O QUE SE PEDE -> Escreva a continuação do texto sobre filtragem constitucional que vem abaixo, começando logo depois da última frase.

TRECHO ->
=-=-=-=-=
A noção de filtragem constitucional desenvolveu-se num momento do direito brasileiro que ficou conhecido como a fase da “dogmática da efetividade”. Ela desempenhava a tarefa de tentar superar os discursos provenientes de setores conservadores da sociedade que desconfiavam da nova ordem jurídica instaurada pela Constituição de 1988, sustentando não existir condições políticas, econômicas, ideológicas e até mesmo jurídicas para a sua plena realização. Ainda era muito comum, nos primeiros anos após a promulgação da nova Constituição, encontrar afirmações no sentido de que ela era um simples documento político destituído de força normativa e, portanto, só era vinculativa de acordo com a vontade e conformação do legislador. Esses discursos ainda estavam fundados nas ideias de um direito positivista, pautado exclusivamente em regras, desvinculado de questões morais e cujo protagonista era a lei.

A filtragem constitucional cuidava de tentar inverter esta lógica defendendo uma perspectiva pós-positivista em que (i) a Constituição não deveria ser compreendida apenas como um conjunto de princípios e direitos desprovidos de eficácia, totalmente à disposição da boa vontade do legislador ordinário, (ii) que ela possuía uma normatividade própria, superior e vinculante, mesmo em relação aos princípios e normas ditas programáticas, (iii) que o Poder Judiciário poderia ter acesso a esta normatividade constitucional através da lei ou, de forma direta, sem ou contra a lei, (iv) que todas as normas constitucionais, mesmo aquelas demandantes de regulamentação ou políticas públicas, deveriam produzir ao menos uma eficácia jurídica mínima (derrogatória ou prestacional, vinculada ao mínimo existencial), (v) que toda interpretação e aplicação do Direito deveria ser constitucional, (vi) que a compromissoriedade e pluralismo axiológico da nova Constituição não eram defeitos e fruto de assistematicidade do texto constitucional, mas reflexo de uma decisão por certa concepção de democracia plural e (vii) que o texto analítico não era desnecessário (mas, antes, produto cultural e consequência da compromissoriedade).

Assim, a filtragem constitucional tomava como eixo a defesa da força normativa da Constituição, da necessidade de uma dogmática constitucional principialista, do desenvolvimento de novos mecanismos de concretização constitucional, do compromisso ético dos operadores do Direito com a Lei Fundamental e da dimensão ética e antropológica da própria Constituição, conduzindo a uma constitucionalização do direito infraconstitucional com caráter emancipatório.
=-=-=-=-=
(Entradas sobre coordenadas do alvo)

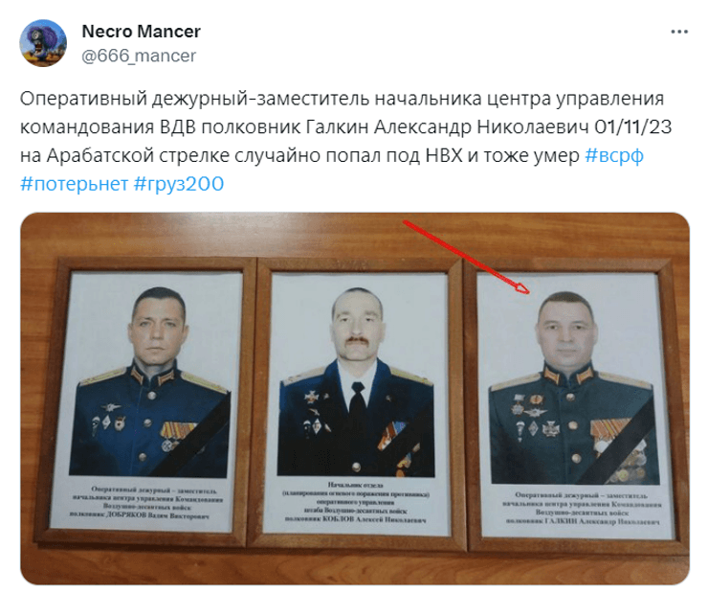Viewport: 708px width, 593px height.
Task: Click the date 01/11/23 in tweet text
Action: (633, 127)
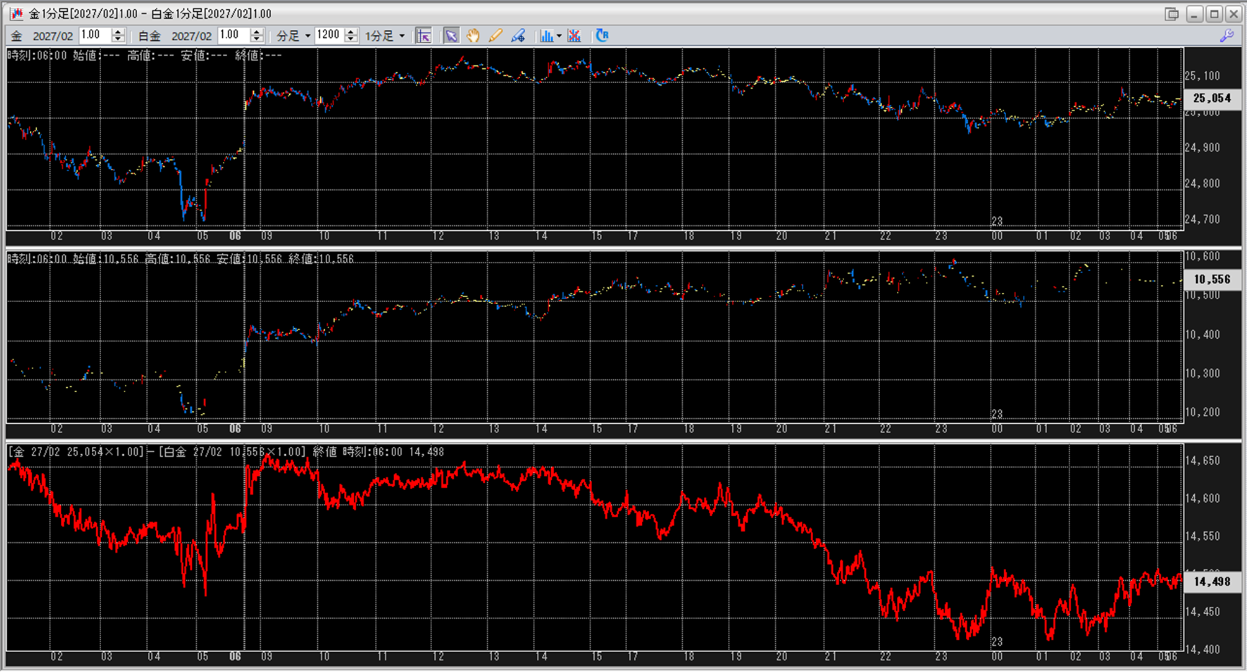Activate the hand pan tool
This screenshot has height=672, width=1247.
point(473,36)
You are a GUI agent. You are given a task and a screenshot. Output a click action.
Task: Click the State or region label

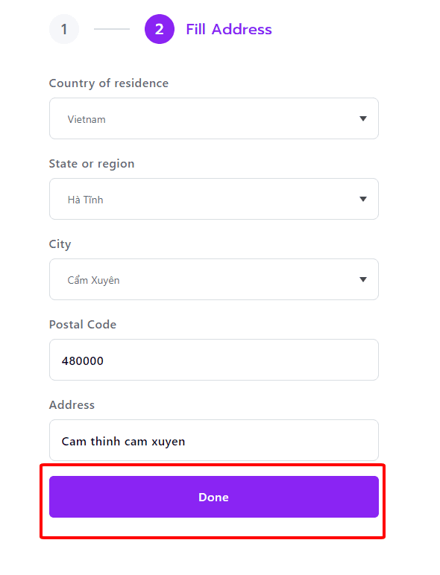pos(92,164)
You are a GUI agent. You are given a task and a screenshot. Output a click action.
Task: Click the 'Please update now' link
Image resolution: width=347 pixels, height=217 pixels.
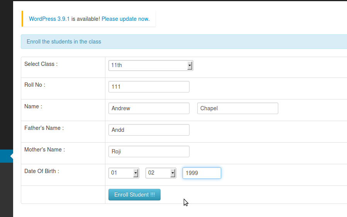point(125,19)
=-=-=-=-=
A RESPOSTA ->
O voto do ministro Fachin, como se viu, utilizou a filtragem constitucional para defender, coerentemente, a ideia de que o procedimento do impeachment, definido em lei de 1950, estava desatualizado e, em diversos aspectos, possuía incongruências com a ordem constitucional em vigor. Em face da noção de supremacia constitucional seria necessário e legítimo lançar mão da filtragem para reler e reconstruir o sentido da lei a partir dos valores e princípios da Constituição de 1988. Com isso, atualiza-se o sentido das normas infraconstitucionais através da normatividade constitucional, sendo certo que esta tarefa não demanda manifestação legislativa prévia eis que o Judiciário não precisa de autorização para aplicar leis já existentes e nem para interpreta-las em conformidade com a Constituição.

Alguns aspectos em relação à forma da utilização da filtragem constitucional pelo STF merecem breve destaque.

O ministro Fachin, com acerto, atualizou o conceito de filtragem constitucional para reconhecer que o processo de constitucionalização do direito não deve se limitar à utilização exclusiva do texto formal da Constituição mas deve, também, abarcar uma parametricidade ampliada, conhecida como bloco de constitucionalidade, aí incluindo-se os tratados internacionais de direitos humanos. Foi isso o que fez ao propor a leitura da lei do impeachment a partir do Pacto de São José da Costa Rica. Neste sentido o relator do ADPF revelou seu comprometimento com uma concepção de direito que, a cada dia, assume maior força: uma concepção em que o diálogo entre direito interno e internacional é inevitável.

Ademais o voto utiliza a filtragem constitucional como um mecanismo de autocontenção judicial. Nem sempre a filtragem se comporta assim. Os demais votos e a petição inicial fizeram leituras diversas da filtragem constitucional. Mas neste caso a interpretação levada a efeito pelo ministro Fachin efetivamente serviu para a autocontenção. Deveras, ao contrário do que foi afirmado em muitas críticas que emergiram antes do julgamento, a proposta do voto não foi a de construir um novo rito para o impeachment, fazendo com o que Poder Judiciário se substituísse ao legislador. O que o voto fez foi tentar reconstruir o sentido da lei já existente a partir de normas constitucionais e internacionais através de interpretação conforme e sistemática. E como foi antes referido, o Judiciário não precisa de autorização do legislador para interpretar e aplicar as leis conforme a Constituição. Este tem sido o comportamento normal do STF e, logo, nada teve de ativista, neste aspecto, a leitura proposta pelo ministro Fachin.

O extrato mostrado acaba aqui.